▶ _What is needed_:
Print again, word for word, all of the records below, and leave the pictures out.

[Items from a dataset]
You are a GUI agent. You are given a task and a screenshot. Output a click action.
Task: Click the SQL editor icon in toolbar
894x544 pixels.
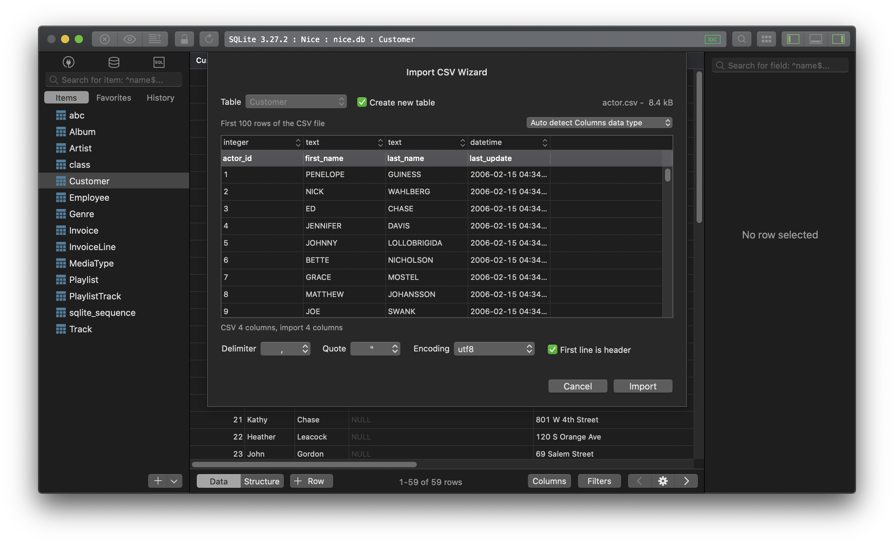(158, 62)
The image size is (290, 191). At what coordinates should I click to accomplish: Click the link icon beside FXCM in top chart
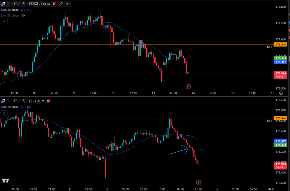61,4
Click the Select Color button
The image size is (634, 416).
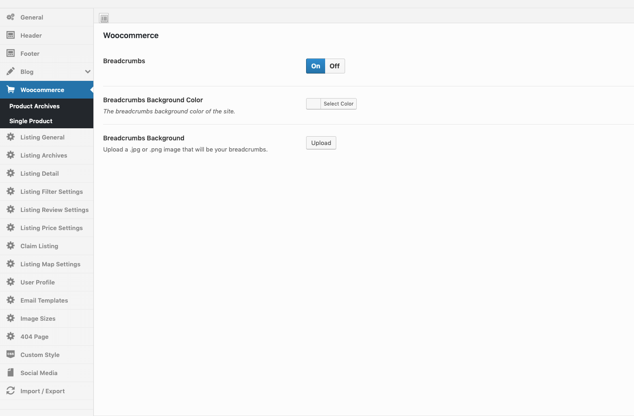tap(339, 104)
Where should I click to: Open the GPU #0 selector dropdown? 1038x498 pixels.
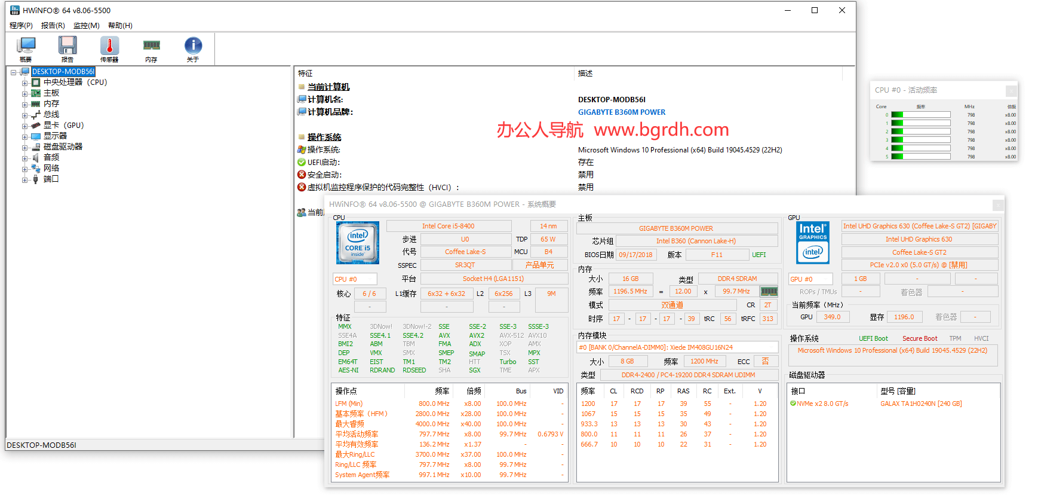pyautogui.click(x=810, y=279)
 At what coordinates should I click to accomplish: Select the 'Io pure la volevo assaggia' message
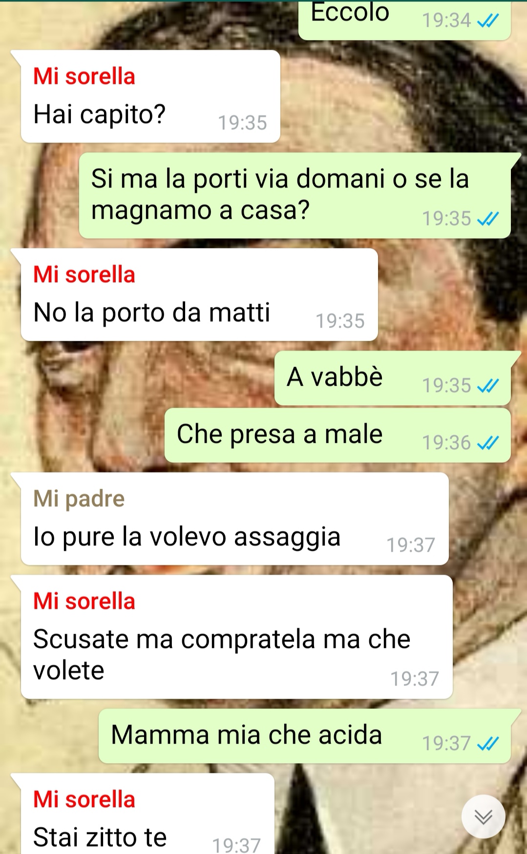234,519
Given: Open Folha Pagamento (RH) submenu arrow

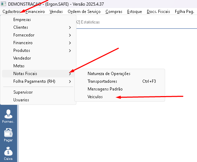Looking at the screenshot, I should 70,82.
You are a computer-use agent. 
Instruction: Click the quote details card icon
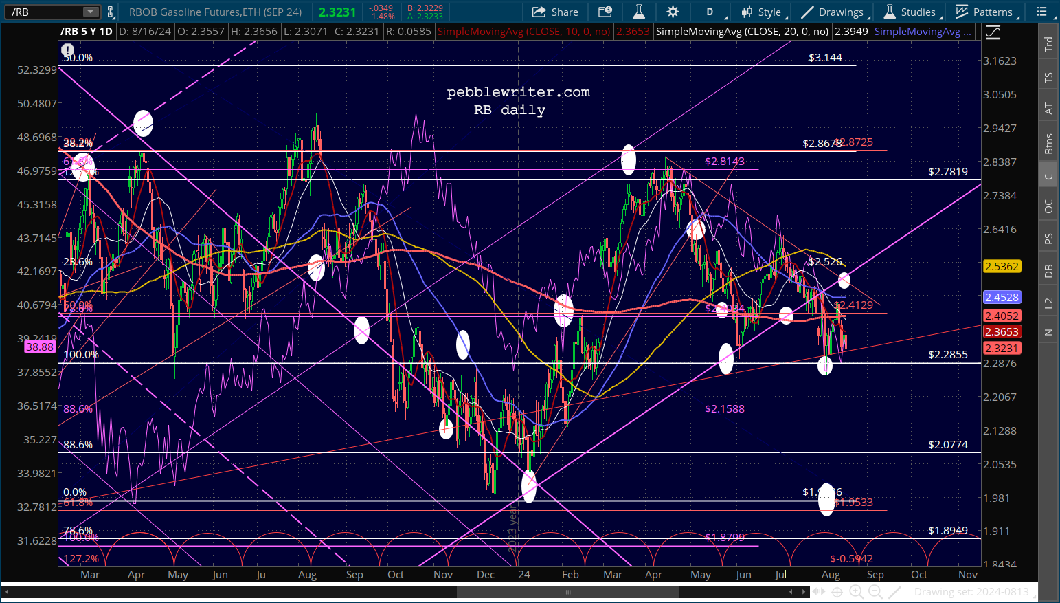pyautogui.click(x=605, y=12)
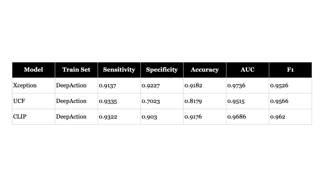Click the CLIP specificity value 0.903
Image resolution: width=325 pixels, height=188 pixels.
149,117
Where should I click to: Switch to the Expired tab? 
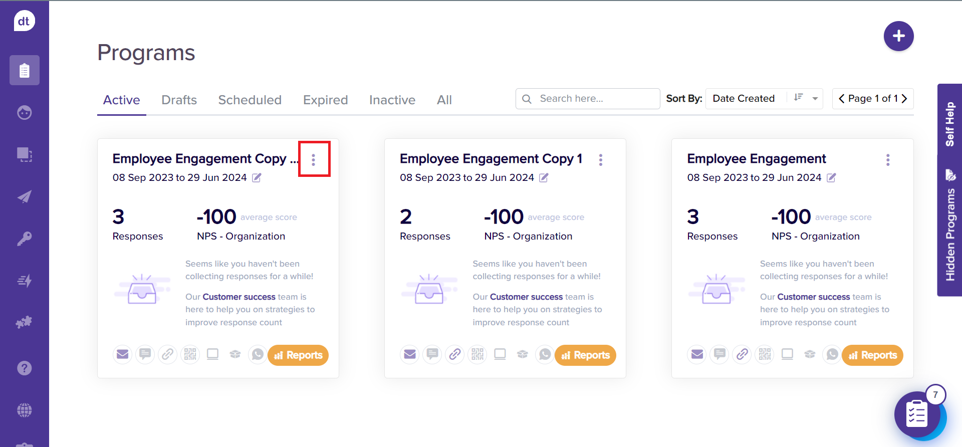tap(325, 100)
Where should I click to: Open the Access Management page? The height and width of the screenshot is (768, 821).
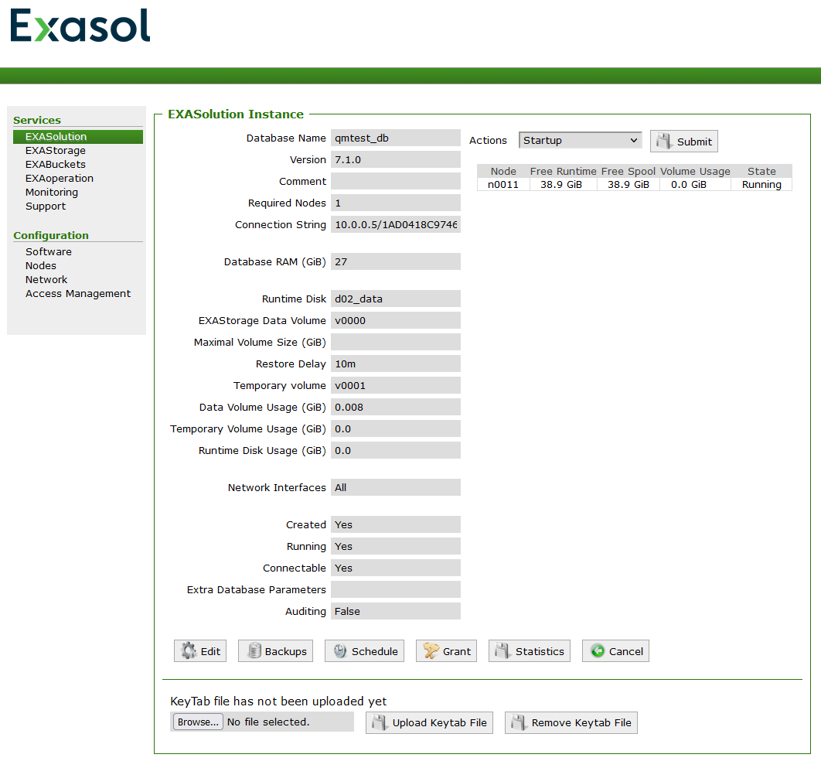click(78, 293)
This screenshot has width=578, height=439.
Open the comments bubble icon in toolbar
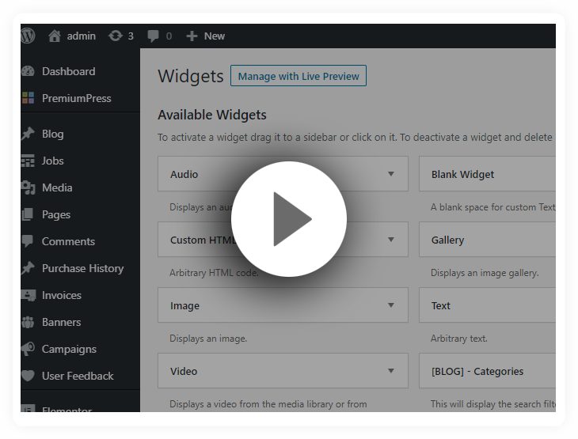[154, 36]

▶ _Finished task_:
You are a GUI agent. You are given a task and a screenshot. Output a click action.
Task: Click the SQL editor icon in toolbar
894x544 pixels.
(158, 62)
The image size is (290, 191). At what coordinates should I click to accomplish: Click the link icon beside FXCM in top chart
61,4
Click the Select Color button
The image size is (634, 416).
tap(339, 104)
Where should I click to: Open the GPU #0 selector dropdown? 1038x498 pixels.
pyautogui.click(x=810, y=279)
 At what coordinates should I click to accomplish: Select the 'Io pure la volevo assaggia' message
234,519
Given: Open Folha Pagamento (RH) submenu arrow

Looking at the screenshot, I should 70,82.
You are a computer-use agent. 
Instruction: Click the quote details card icon
pyautogui.click(x=605, y=12)
Click the CLIP specificity value 0.903
Image resolution: width=325 pixels, height=188 pixels.
149,117
Where should I click to: Switch to the Expired tab? 
tap(325, 100)
Where should I click to: Open the Access Management page? The height and width of the screenshot is (768, 821).
click(78, 293)
This screenshot has width=578, height=439.
Open the comments bubble icon in toolbar
[154, 36]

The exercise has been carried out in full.